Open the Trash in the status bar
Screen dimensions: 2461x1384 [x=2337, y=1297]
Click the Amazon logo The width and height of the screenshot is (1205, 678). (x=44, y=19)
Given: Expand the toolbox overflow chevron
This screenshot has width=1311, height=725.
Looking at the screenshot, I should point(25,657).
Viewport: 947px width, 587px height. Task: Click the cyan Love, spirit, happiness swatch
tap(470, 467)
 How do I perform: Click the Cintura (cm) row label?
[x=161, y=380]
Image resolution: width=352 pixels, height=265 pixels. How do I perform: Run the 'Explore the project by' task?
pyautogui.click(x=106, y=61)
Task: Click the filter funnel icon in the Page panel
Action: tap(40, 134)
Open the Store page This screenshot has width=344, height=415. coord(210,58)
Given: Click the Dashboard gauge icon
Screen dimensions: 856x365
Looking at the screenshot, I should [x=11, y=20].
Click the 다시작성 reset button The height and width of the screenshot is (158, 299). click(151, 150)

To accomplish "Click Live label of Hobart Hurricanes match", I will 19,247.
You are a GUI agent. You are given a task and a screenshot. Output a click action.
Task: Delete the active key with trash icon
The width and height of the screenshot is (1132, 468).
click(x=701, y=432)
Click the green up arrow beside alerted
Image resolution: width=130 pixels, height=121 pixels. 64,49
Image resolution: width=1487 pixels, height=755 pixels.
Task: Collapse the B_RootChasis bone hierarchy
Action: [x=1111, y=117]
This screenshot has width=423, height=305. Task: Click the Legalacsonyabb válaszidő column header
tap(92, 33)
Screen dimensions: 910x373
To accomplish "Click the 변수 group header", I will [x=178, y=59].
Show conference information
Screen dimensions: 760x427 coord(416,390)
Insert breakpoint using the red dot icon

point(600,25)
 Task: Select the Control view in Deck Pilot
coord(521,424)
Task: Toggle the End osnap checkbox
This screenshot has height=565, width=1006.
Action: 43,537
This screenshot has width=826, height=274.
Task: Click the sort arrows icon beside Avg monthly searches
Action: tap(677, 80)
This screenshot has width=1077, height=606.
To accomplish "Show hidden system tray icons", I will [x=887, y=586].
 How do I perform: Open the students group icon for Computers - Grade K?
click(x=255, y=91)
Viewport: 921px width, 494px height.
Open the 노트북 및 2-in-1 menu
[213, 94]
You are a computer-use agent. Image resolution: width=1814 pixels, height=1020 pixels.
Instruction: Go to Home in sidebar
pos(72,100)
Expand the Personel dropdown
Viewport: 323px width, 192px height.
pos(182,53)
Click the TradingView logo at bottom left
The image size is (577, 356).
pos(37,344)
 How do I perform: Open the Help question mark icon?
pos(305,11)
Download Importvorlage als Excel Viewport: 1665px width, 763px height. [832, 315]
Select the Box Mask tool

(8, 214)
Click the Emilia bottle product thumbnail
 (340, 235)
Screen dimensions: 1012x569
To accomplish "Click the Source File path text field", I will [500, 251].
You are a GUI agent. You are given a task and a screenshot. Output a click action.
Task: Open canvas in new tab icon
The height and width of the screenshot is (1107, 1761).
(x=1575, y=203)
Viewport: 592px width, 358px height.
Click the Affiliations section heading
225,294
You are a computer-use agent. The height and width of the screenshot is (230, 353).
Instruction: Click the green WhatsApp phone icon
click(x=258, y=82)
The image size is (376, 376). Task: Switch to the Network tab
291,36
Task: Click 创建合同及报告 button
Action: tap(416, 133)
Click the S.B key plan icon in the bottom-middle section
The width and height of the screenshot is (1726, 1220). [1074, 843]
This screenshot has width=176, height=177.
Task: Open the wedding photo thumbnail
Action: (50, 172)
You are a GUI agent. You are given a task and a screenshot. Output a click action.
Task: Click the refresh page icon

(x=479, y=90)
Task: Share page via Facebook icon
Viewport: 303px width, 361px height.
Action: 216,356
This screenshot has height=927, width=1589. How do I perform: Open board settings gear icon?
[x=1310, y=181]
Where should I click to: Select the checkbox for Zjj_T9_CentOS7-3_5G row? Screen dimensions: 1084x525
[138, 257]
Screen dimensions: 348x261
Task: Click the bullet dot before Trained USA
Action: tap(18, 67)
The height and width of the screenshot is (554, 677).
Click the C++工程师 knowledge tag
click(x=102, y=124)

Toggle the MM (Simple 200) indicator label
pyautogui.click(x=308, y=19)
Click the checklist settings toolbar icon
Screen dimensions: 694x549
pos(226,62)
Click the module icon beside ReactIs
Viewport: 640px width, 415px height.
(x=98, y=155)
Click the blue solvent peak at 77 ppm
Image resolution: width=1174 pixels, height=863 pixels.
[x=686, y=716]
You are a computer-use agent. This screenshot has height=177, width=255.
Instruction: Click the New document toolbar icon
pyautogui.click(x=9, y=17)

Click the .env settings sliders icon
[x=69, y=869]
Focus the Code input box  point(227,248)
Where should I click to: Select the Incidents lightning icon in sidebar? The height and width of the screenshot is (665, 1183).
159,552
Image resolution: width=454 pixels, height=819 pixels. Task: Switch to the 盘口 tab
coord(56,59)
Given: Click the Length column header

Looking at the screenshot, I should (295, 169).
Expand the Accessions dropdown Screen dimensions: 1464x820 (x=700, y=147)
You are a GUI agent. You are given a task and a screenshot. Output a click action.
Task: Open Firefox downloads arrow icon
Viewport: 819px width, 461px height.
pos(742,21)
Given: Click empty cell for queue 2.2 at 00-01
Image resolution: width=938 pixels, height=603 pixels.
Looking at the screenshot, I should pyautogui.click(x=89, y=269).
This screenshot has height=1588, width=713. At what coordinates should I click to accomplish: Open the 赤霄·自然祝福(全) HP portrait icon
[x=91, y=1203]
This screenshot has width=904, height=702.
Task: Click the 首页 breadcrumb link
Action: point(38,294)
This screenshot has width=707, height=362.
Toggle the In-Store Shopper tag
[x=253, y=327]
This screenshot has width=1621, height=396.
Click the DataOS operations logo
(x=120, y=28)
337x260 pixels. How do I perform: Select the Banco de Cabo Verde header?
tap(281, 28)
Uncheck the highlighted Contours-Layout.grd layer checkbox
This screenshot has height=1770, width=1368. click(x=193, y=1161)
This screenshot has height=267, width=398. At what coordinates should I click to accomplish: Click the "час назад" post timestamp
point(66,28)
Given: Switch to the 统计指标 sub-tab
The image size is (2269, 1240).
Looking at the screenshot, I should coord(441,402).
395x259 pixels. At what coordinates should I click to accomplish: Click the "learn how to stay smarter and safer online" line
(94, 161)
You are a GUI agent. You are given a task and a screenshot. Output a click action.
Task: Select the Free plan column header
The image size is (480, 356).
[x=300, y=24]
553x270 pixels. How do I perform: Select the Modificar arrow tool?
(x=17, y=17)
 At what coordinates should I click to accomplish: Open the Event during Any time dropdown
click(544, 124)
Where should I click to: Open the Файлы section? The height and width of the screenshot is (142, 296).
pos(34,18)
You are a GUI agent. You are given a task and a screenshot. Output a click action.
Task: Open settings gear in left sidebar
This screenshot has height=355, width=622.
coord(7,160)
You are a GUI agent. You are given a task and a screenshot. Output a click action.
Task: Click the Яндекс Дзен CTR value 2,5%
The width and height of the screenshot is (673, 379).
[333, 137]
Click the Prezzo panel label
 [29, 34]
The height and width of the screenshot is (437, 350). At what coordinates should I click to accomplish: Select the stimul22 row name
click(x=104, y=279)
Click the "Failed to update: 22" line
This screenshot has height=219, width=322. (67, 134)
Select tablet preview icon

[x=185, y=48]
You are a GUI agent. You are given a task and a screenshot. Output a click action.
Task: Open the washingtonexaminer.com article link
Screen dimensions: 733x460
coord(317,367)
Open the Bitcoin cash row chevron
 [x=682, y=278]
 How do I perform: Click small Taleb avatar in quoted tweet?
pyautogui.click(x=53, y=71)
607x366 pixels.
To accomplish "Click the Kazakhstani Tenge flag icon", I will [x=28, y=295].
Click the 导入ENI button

WHAT YOU HAVE TO DO
Retype, without any change, the portion of the data that begins with the line containing "The height and width of the screenshot is (554, 677)." and ends with the line containing "should pyautogui.click(x=89, y=269).", including both of those lines.

WORKED ANSWER
The height and width of the screenshot is (554, 677).
Click the C++工程师 knowledge tag
click(x=102, y=124)

Toggle the MM (Simple 200) indicator label
pyautogui.click(x=308, y=19)
Click the checklist settings toolbar icon
Screen dimensions: 694x549
pos(226,62)
Click the module icon beside ReactIs
Viewport: 640px width, 415px height.
(x=98, y=155)
Click the blue solvent peak at 77 ppm
Image resolution: width=1174 pixels, height=863 pixels.
[x=686, y=716]
You are a computer-use agent. This screenshot has height=177, width=255.
Instruction: Click the New document toolbar icon
pyautogui.click(x=9, y=17)

Click the .env settings sliders icon
[x=69, y=869]
Focus the Code input box  point(227,248)
Where should I click to: Select the Incidents lightning icon in sidebar? The height and width of the screenshot is (665, 1183).
159,552
Image resolution: width=454 pixels, height=819 pixels. Task: Switch to the 盘口 tab
coord(56,59)
Given: Click the Length column header

Looking at the screenshot, I should (295, 169).
Expand the Accessions dropdown Screen dimensions: 1464x820 (x=700, y=147)
You are a GUI agent. You are given a task and a screenshot. Output a click action.
Task: Open Firefox downloads arrow icon
Viewport: 819px width, 461px height.
pos(742,21)
Given: Click empty cell for queue 2.2 at 00-01
Image resolution: width=938 pixels, height=603 pixels.
Looking at the screenshot, I should pyautogui.click(x=89, y=269).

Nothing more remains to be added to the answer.